Tessin und Romandie besonders betroffen
Einen Einbruch gab es insbesondere in der Romandie und im Tessin. Dort sind die Einsatzstunden während des Lockdowns zeitweise um über 80 Prozent eingebrochen. Das hat damit zu tun, dass in diesen Regionen Gastronomie, Tourismus und der Bau wichtige Branchen sind. Branchen, die besonders auf Temporärarbeit setzen, und die wegen des Lockdowns stark gelitten haben.
Im Juni und im Juli habe sich die Lage schweizweit zwar wieder verbessert, weil zum Beispiel Events teilweise doch stattgefunden hätten, so die Chefin von Adecco Schweiz. Von einer Entspannung könne man aber nicht sprechen, sagt Dell'Anna. Im Gegenteil: Die Aufträge seien massiv eingebrochen.
Nach der Krise ist die Temporärarbeit ein fantastisches Instrument.
«Es braucht deshalb die Phase, in der wiederaufgebaut wird, bevor die Temporärarbeit wieder eingesetzt wird», so Dell'Anna. «Aber nach der Krise mit dieser grossen Unsicherheit ist die Temporärarbeit ein fantastisches Instrument», ist sie überzeugt. Wann genau die Temporärarbeit bei den Unternehmen wieder attraktiver wird, sei aber schwierig zu sagen.

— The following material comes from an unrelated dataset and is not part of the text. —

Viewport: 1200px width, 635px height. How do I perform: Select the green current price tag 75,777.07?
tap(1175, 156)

Das habe damit zu tun, dass noch nicht klar ist, wann und wie sich die Wirtschaft erholen wird, sagt Dell'Anna. Zudem würden die Unternehmen in einem ersten Schritt versuchen, ihre Festangestellten wieder voll zu beschäftigen. Die Aussichten für Temporärmitarbeitende sind also so oder so noch länger trüb. Rund die Hälfte von ihnen sind Hilfskräfte. Für sie ist Temporärarbeit oft eine Möglichkeit, überhaupt Geld zu verdienen.

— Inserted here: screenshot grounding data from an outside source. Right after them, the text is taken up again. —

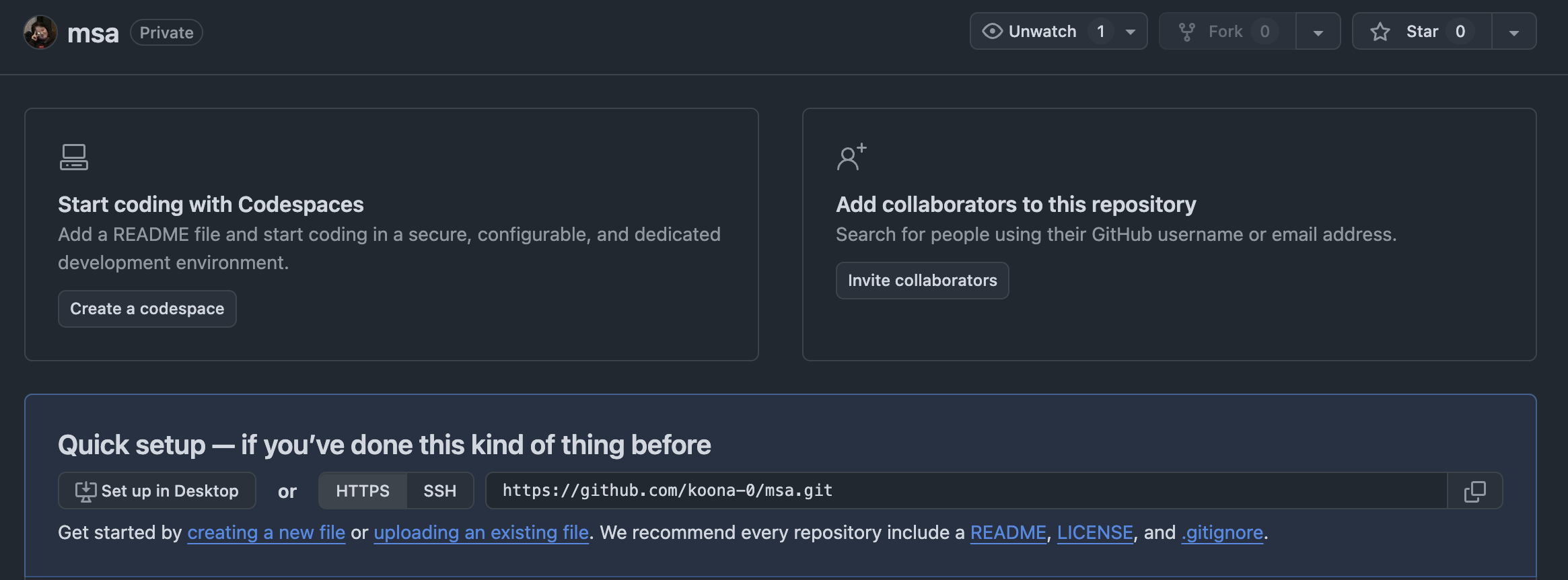Image resolution: width=1568 pixels, height=580 pixels.
Task: Click the eye icon on Unwatch
Action: [992, 32]
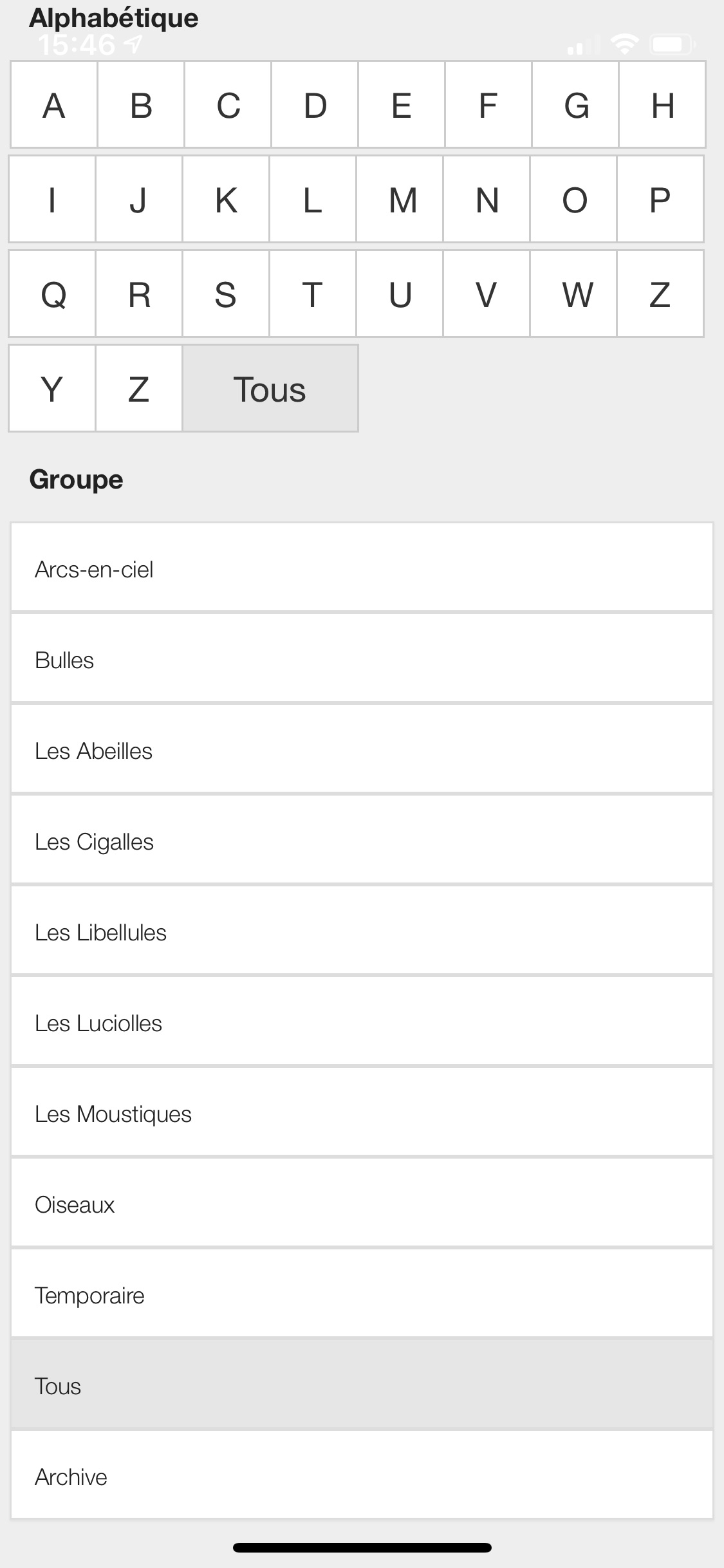Tap the letter S filter
This screenshot has width=724, height=1568.
pyautogui.click(x=225, y=294)
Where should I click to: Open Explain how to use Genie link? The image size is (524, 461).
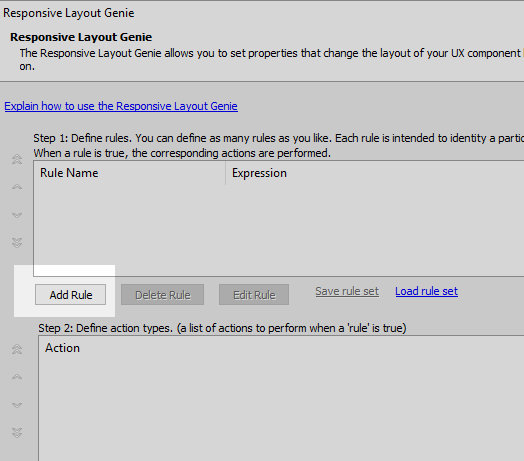click(x=121, y=106)
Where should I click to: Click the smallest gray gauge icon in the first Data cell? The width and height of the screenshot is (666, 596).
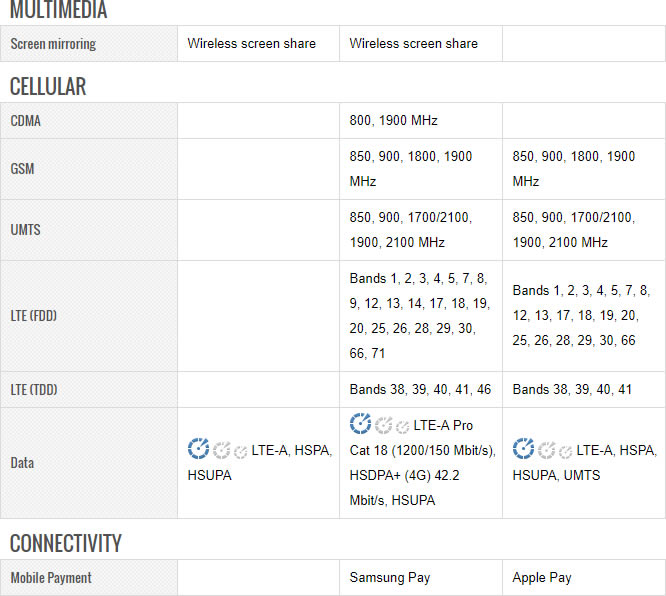240,453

Ende der Kurzarbeit bereitet Sorgen
Neben Dell'Anna macht sich auch Boris Eicher vom Branchenverband der Personaldienstleister vor allem Sorgen wegen der auslaufenden Kurzarbeitsmöglichkeit für Temporärmitarbeitende. «Derzeit sind rund 20'000 Temporäre in Kurzarbeit. Mit dem Auslaufen der Notverordnung steht der Branche diese Kurzarbeit nicht mehr zur Verfügung.»

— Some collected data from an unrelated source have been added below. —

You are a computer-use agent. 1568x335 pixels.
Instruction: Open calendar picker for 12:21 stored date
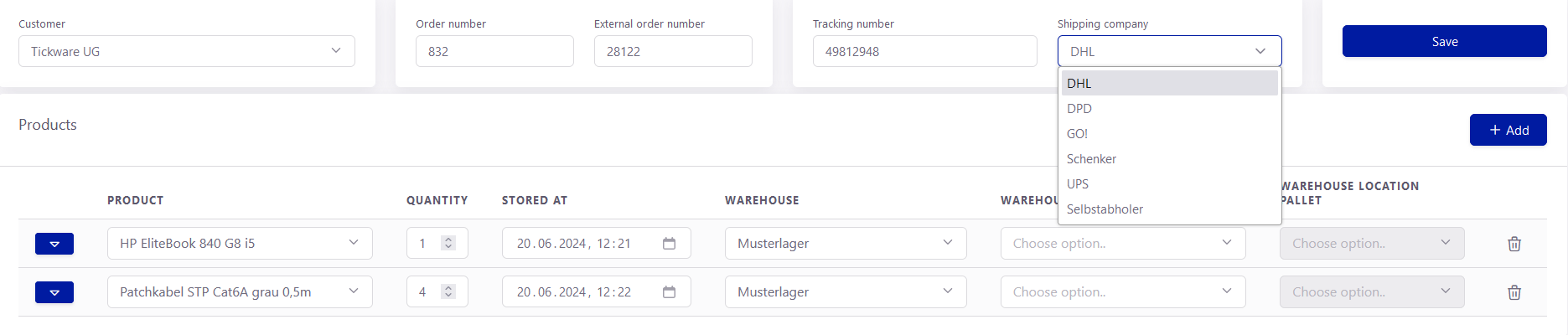click(669, 244)
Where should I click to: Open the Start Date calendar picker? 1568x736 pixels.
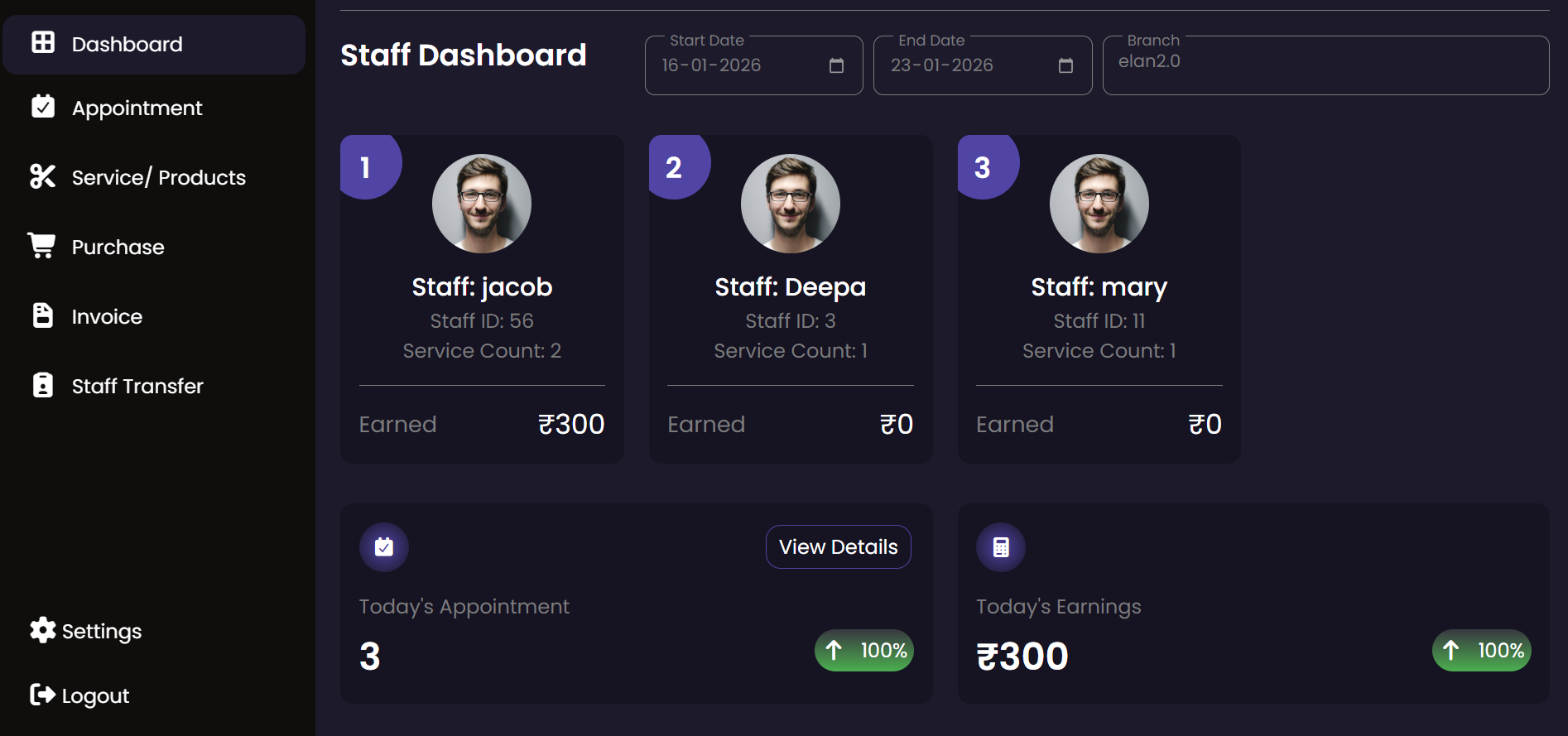pyautogui.click(x=836, y=65)
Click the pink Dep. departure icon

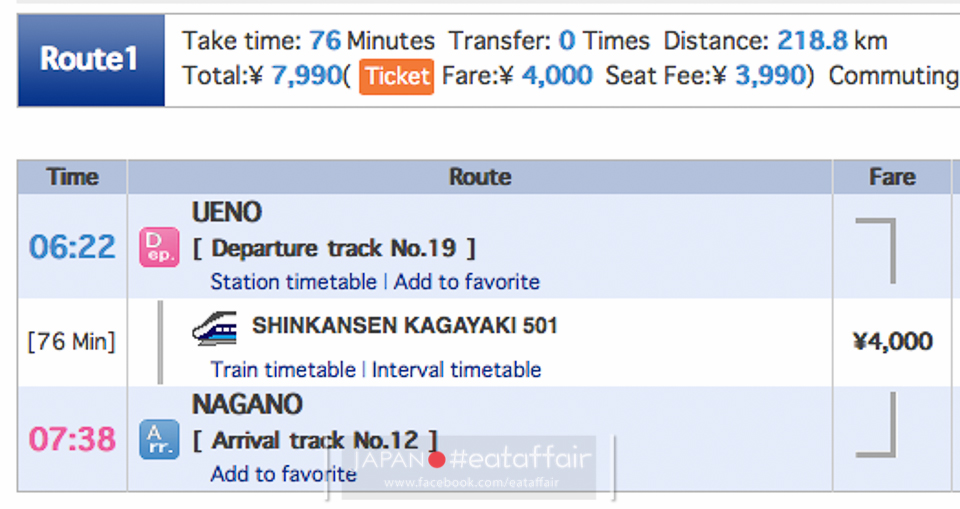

Eicher befürchtet, dass bis zu 20'000 Temporärangestellte ab Ende August ohne Arbeit sind. Dann läuft die Kurzarbeit für Temporärangestellte aus. Deshalb fordert der Branchenverband vom Bund, dass – ebenso wie für die Festangestellten – auch für die Temporärmitarbeitenden die Kurzarbeit verlängert wird. Das tut der Verband nicht uneigennützig: Immerhin verdient die Branche mit der Vermittlung von Temporärangestellten Geld.